WHAT THIS EXERCISE ASKS ::
[1] List every institution that the Emblaveo text connects with either of the two people it names.
[2] In the Emblaveo text, which trial does Cisneros say showed that aztreonam-avibactam is effective and safe?
[3] Reproduce the part of the Emblaveo text between "The solution? Going" and "big pharmaceutical companies.", inclusive.

José Miguel Cisneros, is head of the Infectious Diseases Department at the Hospital Virgen del Rocío in Spain, and also one of the academic leaders of Emblaveo’s clinical trials.
Cisneros explained: “It was a long-awaited antibiotic because it is active against strains of Klebsiella pneumoniae or Escherichia coli, among other enterobacteria, which have developed multi-resistance to antibiotics and have become some of the most difficult microorganisms to treat.”
He added: “The REVISIT trial has demonstrated that aztreonam-avibactam is effective and safe in the treatment of hospitalized adult patients with severe acute infections and stands out from other available antimicrobials because of its potent in-vitro activity against Gram-negative bacteria that produce metallobetalactamase [enzymes].”
Emblaveo was created by combining molecules of pre-existing drugs Aztreonam and Avibactam. In the past, similar combinationss have been employed in the past, in an attempt to combat antibiotic-resistant infections.
However, according to scientific journalists, superbugs pose less of a threat to antibiotics than scientific disinterest. According to a 2020 article titled ‘ Why Big Pharma Has Abandoned Antibiotics ‘, pharmaceutical companies are now much less likely to invest in creating new drugs, due to them not making much capital.
The solution? Going public, according to Jaime Espín, professor at the Andalusian School of Public Health and former advisor to the European Commission. Espín explained: “To reverse this situation, the development of new antibiotics has been a priority for support and public financing by administrations in the European Union and the United States.”:
Emblaveo appears to be another example in the growing sea of collaborations between public bodies and big pharmaceutical companies.

RECORD EXCERPTS ::
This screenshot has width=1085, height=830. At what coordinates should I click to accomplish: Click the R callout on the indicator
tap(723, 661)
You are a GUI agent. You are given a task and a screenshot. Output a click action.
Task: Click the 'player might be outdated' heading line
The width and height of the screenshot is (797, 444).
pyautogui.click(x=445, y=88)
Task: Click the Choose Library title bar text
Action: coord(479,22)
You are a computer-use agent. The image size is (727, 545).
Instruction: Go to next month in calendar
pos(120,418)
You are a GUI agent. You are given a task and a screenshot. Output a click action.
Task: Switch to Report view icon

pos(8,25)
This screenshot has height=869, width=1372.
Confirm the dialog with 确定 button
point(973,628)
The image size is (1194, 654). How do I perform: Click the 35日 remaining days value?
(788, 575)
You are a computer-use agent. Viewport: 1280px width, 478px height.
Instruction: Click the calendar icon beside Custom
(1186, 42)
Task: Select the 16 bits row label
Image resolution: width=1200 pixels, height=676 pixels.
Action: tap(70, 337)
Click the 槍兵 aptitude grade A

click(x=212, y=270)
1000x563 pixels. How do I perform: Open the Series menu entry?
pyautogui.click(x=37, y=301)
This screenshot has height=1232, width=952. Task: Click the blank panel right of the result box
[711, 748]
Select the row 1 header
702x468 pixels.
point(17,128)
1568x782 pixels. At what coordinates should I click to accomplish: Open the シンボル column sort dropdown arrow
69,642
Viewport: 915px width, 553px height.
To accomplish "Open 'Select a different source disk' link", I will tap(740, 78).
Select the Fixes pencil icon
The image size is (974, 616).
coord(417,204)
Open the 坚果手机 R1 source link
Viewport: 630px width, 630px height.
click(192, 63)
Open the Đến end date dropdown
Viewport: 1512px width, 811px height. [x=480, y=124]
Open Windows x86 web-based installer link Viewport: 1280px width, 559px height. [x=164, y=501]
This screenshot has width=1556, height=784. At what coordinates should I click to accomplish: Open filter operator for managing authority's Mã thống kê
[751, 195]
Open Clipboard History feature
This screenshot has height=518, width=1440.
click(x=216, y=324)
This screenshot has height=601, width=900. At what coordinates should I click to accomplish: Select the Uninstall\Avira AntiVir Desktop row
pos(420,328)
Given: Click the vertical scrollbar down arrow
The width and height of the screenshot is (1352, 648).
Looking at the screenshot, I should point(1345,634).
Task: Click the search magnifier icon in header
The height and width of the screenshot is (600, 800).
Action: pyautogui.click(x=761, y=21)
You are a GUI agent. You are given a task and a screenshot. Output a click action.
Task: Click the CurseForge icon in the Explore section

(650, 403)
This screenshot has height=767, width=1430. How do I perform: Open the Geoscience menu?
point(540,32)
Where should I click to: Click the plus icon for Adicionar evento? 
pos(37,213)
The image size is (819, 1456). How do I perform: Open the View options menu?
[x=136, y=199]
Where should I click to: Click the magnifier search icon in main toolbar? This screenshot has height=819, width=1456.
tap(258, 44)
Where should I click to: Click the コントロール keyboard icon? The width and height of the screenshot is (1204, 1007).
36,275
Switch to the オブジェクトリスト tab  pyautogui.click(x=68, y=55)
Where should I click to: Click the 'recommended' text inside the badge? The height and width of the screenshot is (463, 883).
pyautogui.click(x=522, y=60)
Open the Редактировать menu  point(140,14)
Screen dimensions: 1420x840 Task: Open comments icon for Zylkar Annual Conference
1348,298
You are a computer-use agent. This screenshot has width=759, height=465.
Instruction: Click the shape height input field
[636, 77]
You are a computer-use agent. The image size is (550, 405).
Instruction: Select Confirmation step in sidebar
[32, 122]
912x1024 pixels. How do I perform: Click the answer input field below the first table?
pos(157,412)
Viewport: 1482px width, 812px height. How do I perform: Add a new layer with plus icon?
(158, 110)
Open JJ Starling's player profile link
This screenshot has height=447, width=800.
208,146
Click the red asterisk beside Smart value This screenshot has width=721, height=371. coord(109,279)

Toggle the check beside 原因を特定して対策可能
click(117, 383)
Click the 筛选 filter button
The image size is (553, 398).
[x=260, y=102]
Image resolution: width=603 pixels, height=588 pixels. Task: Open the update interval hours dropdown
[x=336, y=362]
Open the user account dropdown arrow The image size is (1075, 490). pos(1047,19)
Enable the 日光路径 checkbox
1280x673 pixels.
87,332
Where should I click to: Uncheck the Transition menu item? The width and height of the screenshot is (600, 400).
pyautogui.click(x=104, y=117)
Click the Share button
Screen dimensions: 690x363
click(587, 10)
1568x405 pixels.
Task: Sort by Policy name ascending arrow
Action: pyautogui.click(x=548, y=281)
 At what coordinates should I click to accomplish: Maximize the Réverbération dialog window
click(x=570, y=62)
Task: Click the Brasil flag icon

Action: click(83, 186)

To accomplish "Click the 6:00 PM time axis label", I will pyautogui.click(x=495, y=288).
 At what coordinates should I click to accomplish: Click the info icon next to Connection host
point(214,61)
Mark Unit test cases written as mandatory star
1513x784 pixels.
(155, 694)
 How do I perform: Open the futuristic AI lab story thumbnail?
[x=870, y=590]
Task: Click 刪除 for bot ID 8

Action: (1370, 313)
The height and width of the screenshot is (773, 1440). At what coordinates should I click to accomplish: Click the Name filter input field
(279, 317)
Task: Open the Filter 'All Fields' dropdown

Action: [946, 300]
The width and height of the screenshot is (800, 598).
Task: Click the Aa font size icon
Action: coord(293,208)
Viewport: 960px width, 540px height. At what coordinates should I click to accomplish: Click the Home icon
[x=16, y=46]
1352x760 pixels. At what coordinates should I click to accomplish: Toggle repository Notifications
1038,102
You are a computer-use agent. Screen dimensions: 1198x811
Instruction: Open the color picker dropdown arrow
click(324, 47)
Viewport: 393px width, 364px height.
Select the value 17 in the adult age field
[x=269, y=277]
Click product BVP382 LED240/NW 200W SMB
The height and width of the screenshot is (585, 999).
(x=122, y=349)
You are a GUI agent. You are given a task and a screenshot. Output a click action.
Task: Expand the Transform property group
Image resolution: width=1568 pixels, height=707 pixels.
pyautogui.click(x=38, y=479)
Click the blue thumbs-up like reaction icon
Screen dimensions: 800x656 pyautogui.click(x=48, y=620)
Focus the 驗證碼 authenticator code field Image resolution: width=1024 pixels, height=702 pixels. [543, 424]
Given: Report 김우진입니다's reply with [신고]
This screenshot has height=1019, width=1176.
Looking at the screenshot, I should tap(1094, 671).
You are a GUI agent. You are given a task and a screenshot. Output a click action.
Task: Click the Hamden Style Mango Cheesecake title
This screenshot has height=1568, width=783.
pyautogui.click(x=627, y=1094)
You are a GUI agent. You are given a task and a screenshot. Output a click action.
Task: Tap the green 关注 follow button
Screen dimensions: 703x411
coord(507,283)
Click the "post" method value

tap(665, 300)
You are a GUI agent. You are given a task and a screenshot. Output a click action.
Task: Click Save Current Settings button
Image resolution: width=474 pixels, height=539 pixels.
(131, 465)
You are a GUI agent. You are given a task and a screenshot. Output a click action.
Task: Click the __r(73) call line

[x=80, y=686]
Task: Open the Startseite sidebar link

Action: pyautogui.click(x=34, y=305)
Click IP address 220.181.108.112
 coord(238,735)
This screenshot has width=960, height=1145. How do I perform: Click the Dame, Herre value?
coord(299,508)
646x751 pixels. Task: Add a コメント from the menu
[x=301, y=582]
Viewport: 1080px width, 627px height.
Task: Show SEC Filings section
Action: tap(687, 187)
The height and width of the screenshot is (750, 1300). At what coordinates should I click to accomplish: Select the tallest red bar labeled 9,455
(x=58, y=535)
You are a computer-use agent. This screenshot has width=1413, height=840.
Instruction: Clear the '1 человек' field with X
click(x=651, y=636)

LIST OF SOLUTIONS ::
[1]
Hospital Virgen del Rocío
Andalusian School of Public Health
European Commission

[2] The REVISIT trial.

[3]
The solution? Going public, according to Jaime Espín, professor at the Andalusian School of Public Health and former advisor to the European Commission. Espín explained: “To reverse this situation, the development of new antibiotics has been a priority for support and public financing by administrations in the European Union and the United States.”:
Emblaveo appears to be another example in the growing sea of collaborations between public bodies and big pharmaceutical companies.